Я проспала, должно быть, долго, потому что, проснувшись, обнаружила, что моя свеча догорела. Отец, забыв обо мне, покинул кабинет — комнату наполняла тьма. Я закоченела, члены мои онемели, несколько секунд я не могла сообразить, где же я.
Меня разбудили, наверное, звуки, которые я теперь отчетливо слышала, содрогаясь от ужаса. Они приближались. Я различала шелест… дыхание… скрип половицы в галерее, всегда скрипевшей под ногой. Сама я не смела вздохнуть, я вся обратилась в слух, как можно глубже забившись в нишу.
За неплотно прикрытой дверью неожиданно возник резкий свет. Углом, будто перевернутая латинская буква L, свет обозначился на потолке. Наступила тишина. Потом кто-то слабо постучал в дверь. После недолгой задержки дверь медленно открылась. Я ожидала увидеть грозную фигуру факельщика. И испытала не меньший испуг, увидев мадам де Ларужьер… в сером шелковом платье — она говорила о нем: «Мои китайские шелка», — именно в том платье, какое было на ней еще днем. Наверное, она и не раздевалась. Но разулась. А в остальном ее туалет был завершен как днем. Сжав губы, так что ее большой рот собрался в жесткую складку, она злым сосредоточенным взглядом обшаривала комнату, при этом держала свечу высоко над головой.
В глубокой нише, почти на уровне пола, я осталась не замеченной ею, хотя на секунду мне показалось, что мои глаза встретились с глазами этого призрака.
Я сидела затаив дыхание и не мигая смотрела на страшное видение — поднятая рука… жуткая игра резкого света и резких теней на сморщенном лице… Казалось, это ведьма наблюдает за действием своих заклинаний.
Она прислушивалась. Невольно она закусила нижнюю губу, и я хорошо помню выражение ее лица, будто искаженного бредом… предсмертной агонией. Мой страх быть обнаруженной перешел все границы. А она вращала глазами, бросая взгляд из угла в угол, и все так же прислушивалась, выгнув шею в сторону двери.
Потом она направилась к письменному столу отца. К счастью, она повернулась ко мне спиной. Склонившись над столом и поставив свечу, она стала пробовать ключ — не иначе. Я слышала, как она дула на него, чтобы прочистить выемки на бородке.
Потом она опять прислушивалась у двери со свечой в руке. Крадучись, но непомерно широкими шагами она вернулась к столу, и в следующее мгновение стол был открыт, а мадам осторожно пересматривала бумаги, которые хранились в ящиках.
Два-три раза она прерывалась, скользила к двери и, склонившись так низко, что почти касалась головой пола, слушала, затем возвращалась к столу и продолжала свои поиски, с поразительной методичностью проглядывая бумаги одну за другой и читая некоторые из них.
Пока она предавалась этому преступному занятию, я обмирала от страха, что она случайно обернется и заметит меня.
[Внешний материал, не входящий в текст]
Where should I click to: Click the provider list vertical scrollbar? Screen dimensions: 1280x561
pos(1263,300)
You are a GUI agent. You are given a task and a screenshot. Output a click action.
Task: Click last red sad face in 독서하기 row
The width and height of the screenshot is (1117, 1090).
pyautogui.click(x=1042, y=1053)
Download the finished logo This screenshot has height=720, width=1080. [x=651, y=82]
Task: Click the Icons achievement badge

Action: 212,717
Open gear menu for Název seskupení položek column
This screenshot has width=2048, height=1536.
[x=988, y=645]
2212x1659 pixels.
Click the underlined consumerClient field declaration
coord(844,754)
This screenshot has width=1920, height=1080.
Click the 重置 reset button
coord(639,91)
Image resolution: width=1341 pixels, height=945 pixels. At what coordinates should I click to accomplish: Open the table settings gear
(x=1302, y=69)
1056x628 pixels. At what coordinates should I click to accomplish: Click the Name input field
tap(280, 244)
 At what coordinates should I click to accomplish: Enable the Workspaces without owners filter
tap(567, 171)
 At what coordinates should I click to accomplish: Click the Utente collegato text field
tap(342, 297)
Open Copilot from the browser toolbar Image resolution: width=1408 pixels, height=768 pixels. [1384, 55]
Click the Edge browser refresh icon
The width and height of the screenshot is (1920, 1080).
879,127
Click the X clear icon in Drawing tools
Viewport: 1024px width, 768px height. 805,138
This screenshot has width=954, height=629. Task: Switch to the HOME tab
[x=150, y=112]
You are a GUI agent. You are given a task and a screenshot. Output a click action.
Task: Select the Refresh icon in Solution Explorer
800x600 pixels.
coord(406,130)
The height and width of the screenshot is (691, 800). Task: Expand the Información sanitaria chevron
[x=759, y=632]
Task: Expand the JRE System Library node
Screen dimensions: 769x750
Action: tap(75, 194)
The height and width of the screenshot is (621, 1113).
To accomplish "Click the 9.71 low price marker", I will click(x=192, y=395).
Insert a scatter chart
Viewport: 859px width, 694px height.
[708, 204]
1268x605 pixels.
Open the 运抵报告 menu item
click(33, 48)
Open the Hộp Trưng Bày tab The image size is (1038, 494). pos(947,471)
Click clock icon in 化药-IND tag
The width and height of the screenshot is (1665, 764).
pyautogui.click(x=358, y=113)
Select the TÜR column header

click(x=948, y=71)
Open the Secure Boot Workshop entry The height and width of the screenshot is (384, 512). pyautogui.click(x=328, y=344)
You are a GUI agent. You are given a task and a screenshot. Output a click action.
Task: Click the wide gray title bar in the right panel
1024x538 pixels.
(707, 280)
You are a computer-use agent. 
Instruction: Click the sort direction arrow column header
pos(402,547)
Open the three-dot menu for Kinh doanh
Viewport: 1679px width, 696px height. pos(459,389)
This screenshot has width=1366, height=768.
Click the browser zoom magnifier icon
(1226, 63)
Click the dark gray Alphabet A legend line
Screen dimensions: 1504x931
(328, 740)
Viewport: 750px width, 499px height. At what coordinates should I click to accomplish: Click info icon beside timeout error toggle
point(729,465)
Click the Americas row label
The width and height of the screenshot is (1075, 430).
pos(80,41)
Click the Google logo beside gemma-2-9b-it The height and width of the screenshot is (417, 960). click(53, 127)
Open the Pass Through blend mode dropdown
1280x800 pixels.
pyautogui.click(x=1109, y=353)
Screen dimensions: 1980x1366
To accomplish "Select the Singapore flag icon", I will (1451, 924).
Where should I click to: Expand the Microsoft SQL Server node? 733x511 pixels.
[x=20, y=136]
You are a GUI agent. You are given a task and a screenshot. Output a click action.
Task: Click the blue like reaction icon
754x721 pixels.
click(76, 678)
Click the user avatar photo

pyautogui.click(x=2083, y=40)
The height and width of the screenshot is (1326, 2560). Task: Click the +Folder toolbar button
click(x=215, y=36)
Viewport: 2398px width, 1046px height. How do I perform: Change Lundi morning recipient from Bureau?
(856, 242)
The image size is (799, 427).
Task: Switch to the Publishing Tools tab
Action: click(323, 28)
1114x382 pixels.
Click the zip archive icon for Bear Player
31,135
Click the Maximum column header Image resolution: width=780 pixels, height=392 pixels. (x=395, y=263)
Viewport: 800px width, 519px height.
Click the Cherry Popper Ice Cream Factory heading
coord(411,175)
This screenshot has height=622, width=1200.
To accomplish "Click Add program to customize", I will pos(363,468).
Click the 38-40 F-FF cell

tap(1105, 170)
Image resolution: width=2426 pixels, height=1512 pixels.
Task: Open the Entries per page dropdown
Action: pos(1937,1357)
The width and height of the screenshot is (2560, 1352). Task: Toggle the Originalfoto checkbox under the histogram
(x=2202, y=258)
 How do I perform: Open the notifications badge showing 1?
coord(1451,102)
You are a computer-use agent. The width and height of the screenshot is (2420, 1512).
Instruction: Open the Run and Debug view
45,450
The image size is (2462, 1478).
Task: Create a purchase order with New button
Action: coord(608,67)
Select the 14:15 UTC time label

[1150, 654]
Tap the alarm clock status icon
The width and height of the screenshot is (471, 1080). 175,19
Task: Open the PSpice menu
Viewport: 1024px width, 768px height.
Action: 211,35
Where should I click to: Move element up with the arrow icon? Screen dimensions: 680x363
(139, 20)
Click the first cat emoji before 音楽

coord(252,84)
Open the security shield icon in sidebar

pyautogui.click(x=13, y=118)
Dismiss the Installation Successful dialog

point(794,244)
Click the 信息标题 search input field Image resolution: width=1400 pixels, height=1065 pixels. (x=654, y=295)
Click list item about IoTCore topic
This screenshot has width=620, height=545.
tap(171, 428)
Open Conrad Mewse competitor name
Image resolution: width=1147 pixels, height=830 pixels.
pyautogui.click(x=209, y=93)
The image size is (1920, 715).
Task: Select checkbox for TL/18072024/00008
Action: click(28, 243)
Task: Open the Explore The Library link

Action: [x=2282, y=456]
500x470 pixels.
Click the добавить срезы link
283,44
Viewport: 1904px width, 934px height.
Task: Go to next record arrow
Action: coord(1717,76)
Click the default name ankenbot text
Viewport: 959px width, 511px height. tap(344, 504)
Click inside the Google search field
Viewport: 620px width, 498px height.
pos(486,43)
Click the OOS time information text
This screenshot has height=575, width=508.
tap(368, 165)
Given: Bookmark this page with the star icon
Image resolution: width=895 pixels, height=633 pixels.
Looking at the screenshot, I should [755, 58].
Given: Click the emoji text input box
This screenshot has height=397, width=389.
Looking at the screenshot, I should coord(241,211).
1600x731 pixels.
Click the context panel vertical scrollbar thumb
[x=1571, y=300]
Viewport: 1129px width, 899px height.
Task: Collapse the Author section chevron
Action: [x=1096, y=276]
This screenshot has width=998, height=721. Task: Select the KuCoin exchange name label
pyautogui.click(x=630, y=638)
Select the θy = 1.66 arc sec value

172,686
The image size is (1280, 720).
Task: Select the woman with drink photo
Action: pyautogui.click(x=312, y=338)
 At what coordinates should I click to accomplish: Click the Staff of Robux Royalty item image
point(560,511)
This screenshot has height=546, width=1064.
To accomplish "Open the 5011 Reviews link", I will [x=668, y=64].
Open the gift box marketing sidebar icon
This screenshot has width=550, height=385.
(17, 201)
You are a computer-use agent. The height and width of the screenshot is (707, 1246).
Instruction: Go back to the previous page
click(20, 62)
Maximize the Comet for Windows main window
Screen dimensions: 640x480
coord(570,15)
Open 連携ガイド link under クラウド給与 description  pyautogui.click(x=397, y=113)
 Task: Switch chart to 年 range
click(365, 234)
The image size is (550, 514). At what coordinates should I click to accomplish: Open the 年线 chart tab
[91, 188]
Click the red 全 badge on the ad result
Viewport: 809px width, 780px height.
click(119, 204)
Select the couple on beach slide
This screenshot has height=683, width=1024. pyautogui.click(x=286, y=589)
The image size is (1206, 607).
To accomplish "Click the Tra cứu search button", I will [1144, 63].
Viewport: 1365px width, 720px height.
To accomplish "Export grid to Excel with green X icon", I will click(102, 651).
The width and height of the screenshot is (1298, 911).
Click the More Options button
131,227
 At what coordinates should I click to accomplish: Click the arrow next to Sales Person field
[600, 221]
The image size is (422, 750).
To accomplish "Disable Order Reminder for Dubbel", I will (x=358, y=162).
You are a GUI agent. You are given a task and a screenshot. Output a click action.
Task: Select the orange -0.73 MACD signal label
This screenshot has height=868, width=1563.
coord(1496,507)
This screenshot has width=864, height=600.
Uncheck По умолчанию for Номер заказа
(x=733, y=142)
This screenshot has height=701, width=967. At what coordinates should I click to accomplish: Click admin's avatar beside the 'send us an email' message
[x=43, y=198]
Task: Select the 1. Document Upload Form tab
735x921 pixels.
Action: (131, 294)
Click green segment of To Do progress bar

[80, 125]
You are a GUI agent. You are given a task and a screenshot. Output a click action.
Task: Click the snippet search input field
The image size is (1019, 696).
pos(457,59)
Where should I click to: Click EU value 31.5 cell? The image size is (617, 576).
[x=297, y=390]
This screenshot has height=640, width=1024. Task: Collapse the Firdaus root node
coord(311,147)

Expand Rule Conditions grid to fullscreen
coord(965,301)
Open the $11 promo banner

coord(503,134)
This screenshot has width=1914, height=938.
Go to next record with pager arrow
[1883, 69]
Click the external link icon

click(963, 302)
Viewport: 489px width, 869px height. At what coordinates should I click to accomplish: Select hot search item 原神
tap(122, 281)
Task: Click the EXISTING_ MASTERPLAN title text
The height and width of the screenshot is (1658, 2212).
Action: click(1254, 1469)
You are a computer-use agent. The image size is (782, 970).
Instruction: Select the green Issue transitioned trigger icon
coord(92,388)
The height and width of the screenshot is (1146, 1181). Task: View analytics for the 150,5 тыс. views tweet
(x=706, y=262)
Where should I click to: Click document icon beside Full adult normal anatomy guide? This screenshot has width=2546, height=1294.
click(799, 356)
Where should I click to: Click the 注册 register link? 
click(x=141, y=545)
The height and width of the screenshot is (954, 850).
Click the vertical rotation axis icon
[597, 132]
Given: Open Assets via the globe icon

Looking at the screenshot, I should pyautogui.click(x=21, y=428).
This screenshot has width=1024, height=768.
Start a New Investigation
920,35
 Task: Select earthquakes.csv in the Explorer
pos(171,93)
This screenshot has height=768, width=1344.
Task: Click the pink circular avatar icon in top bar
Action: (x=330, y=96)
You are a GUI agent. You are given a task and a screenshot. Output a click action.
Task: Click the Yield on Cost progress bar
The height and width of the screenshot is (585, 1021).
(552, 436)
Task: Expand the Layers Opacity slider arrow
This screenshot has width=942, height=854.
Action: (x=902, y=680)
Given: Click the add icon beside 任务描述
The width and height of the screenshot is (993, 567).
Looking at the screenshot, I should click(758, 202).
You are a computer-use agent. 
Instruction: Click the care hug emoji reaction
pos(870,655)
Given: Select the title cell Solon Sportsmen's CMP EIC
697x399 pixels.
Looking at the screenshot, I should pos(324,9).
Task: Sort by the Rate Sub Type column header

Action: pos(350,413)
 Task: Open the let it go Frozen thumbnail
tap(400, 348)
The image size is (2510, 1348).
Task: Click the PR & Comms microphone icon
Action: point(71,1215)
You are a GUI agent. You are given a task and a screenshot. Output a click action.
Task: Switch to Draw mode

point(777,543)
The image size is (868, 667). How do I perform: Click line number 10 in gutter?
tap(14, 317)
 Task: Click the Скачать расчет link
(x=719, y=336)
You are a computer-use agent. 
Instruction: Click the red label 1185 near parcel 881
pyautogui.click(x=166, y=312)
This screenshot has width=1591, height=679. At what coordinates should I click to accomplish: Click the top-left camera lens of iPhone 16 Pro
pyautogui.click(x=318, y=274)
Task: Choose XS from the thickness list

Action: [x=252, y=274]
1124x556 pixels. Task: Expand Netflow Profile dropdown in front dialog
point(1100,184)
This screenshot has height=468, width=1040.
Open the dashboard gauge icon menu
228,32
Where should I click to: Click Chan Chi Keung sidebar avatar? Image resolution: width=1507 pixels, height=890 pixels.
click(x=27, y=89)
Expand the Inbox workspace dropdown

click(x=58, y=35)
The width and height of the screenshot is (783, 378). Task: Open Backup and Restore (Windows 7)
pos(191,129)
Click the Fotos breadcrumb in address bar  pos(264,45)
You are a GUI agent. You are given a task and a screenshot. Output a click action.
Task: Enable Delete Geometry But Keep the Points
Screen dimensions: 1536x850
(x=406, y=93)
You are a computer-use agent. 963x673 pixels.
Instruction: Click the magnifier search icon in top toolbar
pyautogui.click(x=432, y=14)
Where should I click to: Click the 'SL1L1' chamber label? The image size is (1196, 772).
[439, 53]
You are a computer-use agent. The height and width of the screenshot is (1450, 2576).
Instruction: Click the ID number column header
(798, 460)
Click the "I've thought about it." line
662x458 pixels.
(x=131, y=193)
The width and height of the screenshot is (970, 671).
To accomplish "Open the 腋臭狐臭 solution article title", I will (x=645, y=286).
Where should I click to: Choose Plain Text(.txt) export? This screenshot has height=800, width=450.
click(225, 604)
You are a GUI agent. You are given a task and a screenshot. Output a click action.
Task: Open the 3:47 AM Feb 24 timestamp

Она бы на все решилась, чтобы сохранить свои злодеяния в тайне.
Иногда она прочитывала бумагу дважды… иногда доносился ее шепот — не громче тиканья часов… иногда сдавленный смешок выдавал интерес, с каким она изучала то или иное письмо либо записку.
Наверное, с полчаса рылась она в бумагах отца, однако мне показалось — вечность. Неожиданно она вскинула голову, прислушалась и тотчас проворно разложила бумаги по ящикам, бесшумно закрыла дверцу — только замок тоненько щелкнул, — погасила свечу и выскользнула из комнаты. Лишь призрачный отпечаток злобного ведьмовского лица, мгновение назад освещенного свечой, витал какое-то время во тьме.
Почему я не издала ни звука, не шелохнулась, когда творилось такое возмутительное безобразие? Не будь я впечатлительной сверх всякой меры девушкой, испытывающей необъяснимый страх перед этой омерзительной женщиной, имей я смелость и присутствие духа, я бы, вероятно, подняла крик и выбежала из комнаты, нисколько не опасаясь. Но, увы, я, как бедная птичка, схоронившись под плющом, наблюдала за белой совой, совершающей свой хищный налет.
Уже после ее ухода я больше часа оставалась в своем укрытии, боясь шевельнуться, — вдруг она затаилась поблизости или вернется и застанет меня врасплох?